Les ONG sont en train de frayer la voie, et TRIAL l'a fait en Suisse et dans les autres endroits où nous travaillons. D'autres ONG ont clairement placé la redevabilité sur leur agenda et, sans elles, nous ne serions pas en train de parler d'Hissène Habré et de ces autres procès importants. Je pense donc que des ONG comme la mienne sont absolument importantes pour jeter les bases de l'agenda sur ces questions. Je pense que la redevabilité des entreprises est la prochaine étape du combat. Il y a très peu d'affaires qui vont devant les tribunaux, en dépit des efforts d'ONG comme TRIAL. Mais je pense que nous sommes en train de jeter les bases de l'agenda et de la nécessité de demander des comptes à des entreprises qui sont complices de crimes internationaux.
Votre plus grand succès?
Je peux vous donner deux exemples: l'ancien chef de la police du Guatemala Erwin Sperison condamné à la prison à vie à Genève l'année dernière pour dix cas d'exécutions extrajudiciaires dans son pays ; et en Bosnie-Herzégovine, le tout premier verdict contre des auteurs de violences sexuelles, avec des réparations allouées aux victimes. Nous avons changé la jurisprudence. Les victimes peuvent maintenant obtenir des réparations dans une procédure pénale en Bosnie Herzégovine.
Vous avez mentionné la responsabilité des entreprises et vous avez dit que vous aviez travaillé sur des cas ?
Il y a eu une affaire contre Caterpillar pour avoir vendu des bulldozers D9 à l'armée israélienne. Mais le dossier a été abandonné par le Procureur suisse, qui a dit en substance que l'armée israélienne avait commis des crimes de guerre en utilisant ces D9 pour détruire délibérément des habitations civiles dans les territoires occupés mais qu'il n'y avait pas de lien suffisant entre la compagnie et ces crimes. L'autre affaire concerne une raffinerie appelée Argor, l'un des plus grandes raffineries du monde, basée en Suisse qui, selon nous, a raffiné –probablement à bon escient- de l'or pillé en RDC. Le Bureau du Procureur Fédéral est entré dans les locaux de la compagnie fin 2013 et a ouvert une enquête criminelle pour complicité du crime de guerre de pillage. Après une longue enquête, ils ont décidé de ne pas renvoyer l'affaire devant un tribunal parce que la compagnie pouvait probablement arguer qu'elle ne savait pas qu'il s'agissait d'or pillé par un groupe armé qui avait pris le contrôle d'une mine dans la province de l'Ituri, dans l'est de la RDC.
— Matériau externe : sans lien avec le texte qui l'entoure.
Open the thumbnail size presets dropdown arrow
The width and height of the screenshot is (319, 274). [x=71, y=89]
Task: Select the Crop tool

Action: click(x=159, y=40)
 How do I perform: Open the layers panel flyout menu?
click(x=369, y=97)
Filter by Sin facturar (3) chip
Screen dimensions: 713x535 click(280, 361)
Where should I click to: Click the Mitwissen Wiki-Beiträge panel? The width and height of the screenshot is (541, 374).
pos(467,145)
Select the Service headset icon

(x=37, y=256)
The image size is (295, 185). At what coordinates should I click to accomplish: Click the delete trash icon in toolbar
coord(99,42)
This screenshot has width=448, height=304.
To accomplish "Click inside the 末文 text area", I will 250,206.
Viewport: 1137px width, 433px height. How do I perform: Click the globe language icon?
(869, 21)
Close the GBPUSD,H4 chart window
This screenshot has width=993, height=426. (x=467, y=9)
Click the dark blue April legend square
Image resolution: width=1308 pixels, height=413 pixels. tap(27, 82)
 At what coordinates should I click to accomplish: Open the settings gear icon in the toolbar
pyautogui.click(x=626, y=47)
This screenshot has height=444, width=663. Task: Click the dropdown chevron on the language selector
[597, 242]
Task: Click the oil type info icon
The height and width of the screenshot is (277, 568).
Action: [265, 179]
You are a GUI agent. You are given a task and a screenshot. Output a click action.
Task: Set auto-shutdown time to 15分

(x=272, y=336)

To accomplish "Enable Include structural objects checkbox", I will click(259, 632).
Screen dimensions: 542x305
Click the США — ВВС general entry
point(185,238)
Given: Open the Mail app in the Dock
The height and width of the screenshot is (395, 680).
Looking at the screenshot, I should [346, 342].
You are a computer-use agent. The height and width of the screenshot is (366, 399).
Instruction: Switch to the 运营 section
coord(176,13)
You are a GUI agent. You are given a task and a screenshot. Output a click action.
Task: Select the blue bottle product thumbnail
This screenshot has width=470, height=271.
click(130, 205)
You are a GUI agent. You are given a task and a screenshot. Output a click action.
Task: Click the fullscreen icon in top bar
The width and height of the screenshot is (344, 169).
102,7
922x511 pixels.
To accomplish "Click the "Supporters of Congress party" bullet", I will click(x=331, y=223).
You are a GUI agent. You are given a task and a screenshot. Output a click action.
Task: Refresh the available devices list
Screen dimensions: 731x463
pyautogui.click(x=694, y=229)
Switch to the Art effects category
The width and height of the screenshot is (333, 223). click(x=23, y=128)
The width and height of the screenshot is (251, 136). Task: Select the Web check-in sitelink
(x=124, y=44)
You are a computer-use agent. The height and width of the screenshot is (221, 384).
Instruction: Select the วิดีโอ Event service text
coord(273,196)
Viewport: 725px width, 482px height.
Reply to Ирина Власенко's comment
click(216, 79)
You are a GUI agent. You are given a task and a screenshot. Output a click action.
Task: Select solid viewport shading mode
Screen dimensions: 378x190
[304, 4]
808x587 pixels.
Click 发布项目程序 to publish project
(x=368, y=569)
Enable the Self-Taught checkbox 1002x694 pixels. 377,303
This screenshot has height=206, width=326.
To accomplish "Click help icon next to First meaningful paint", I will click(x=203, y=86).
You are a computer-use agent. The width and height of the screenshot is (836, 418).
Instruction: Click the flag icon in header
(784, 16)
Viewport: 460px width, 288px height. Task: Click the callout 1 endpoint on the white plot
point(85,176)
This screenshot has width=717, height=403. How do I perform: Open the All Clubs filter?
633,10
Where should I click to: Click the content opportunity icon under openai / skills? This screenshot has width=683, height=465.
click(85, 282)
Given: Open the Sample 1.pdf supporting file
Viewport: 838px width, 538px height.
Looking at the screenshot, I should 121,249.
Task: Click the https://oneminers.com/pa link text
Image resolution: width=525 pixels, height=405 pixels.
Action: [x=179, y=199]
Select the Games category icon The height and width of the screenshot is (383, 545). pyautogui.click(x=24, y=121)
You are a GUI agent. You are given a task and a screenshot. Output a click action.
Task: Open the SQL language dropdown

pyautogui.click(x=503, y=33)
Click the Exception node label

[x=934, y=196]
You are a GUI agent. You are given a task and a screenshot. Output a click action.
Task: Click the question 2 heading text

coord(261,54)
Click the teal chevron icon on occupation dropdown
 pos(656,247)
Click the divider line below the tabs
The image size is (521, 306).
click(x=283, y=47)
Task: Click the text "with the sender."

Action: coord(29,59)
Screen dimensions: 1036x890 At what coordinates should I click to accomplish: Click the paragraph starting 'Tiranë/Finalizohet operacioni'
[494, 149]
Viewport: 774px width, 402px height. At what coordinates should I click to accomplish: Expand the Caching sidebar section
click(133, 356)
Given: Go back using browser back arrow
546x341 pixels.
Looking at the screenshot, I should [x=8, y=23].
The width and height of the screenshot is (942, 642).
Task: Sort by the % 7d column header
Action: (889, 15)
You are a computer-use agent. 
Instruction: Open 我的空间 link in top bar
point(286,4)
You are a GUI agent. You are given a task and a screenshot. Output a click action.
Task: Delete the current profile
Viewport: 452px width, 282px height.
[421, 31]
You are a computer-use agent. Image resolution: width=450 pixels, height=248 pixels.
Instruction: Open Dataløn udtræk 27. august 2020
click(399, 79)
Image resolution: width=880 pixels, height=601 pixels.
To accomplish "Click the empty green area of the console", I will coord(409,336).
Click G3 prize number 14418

La Suisse, où vous êtes basés, s'implique –t-elle suffisamment dans la lutte contre l'impunité des crimes internationaux ?
La dernière affaire renvoyée devant un tribunal pour crimes de guerre – et j'exclue l'affaire Sperison, qui n'est pas une affaire de crimes de guerre- date de 2000. Cela fait donc 16 ans depuis que nous avons eu un procès, contrairement à la France ou l'Allemagne, par exemple. Les autorités fédérales suisses ont créé une unité « crimes de guerre » au sein du Bureau du Procureur Fédéral en 2012, mais elles n'ont pas doté cette unité de tous les moyens nécessaires pour mener des enquêtes sur ces affaires. Il y a vraiment beaucoup de suspects qui résident en Suisse ou y séjournent pour des réunions internationales, des vacances ou des visites à leurs banquiers…
Vos priorités pour l'avenir ?
Nous allons focaliser notre action sur deux thèmes, les violences sexuelles et les disparitions forces, sur lesquels nous apportons déjà une expertise utile en RDC, au Burundi, au Népal et en Bosnie Herzégovine. En ce qui concerne la compétence universelle, je pense nous nous investirons à l'avenir dans des enquêtes sur un nombre limité de dossiers de haut niveau, non pas juste pour faire en sorte que l'opinion en parle, mais pour nous assurer que les auteurs sont traduits en justice.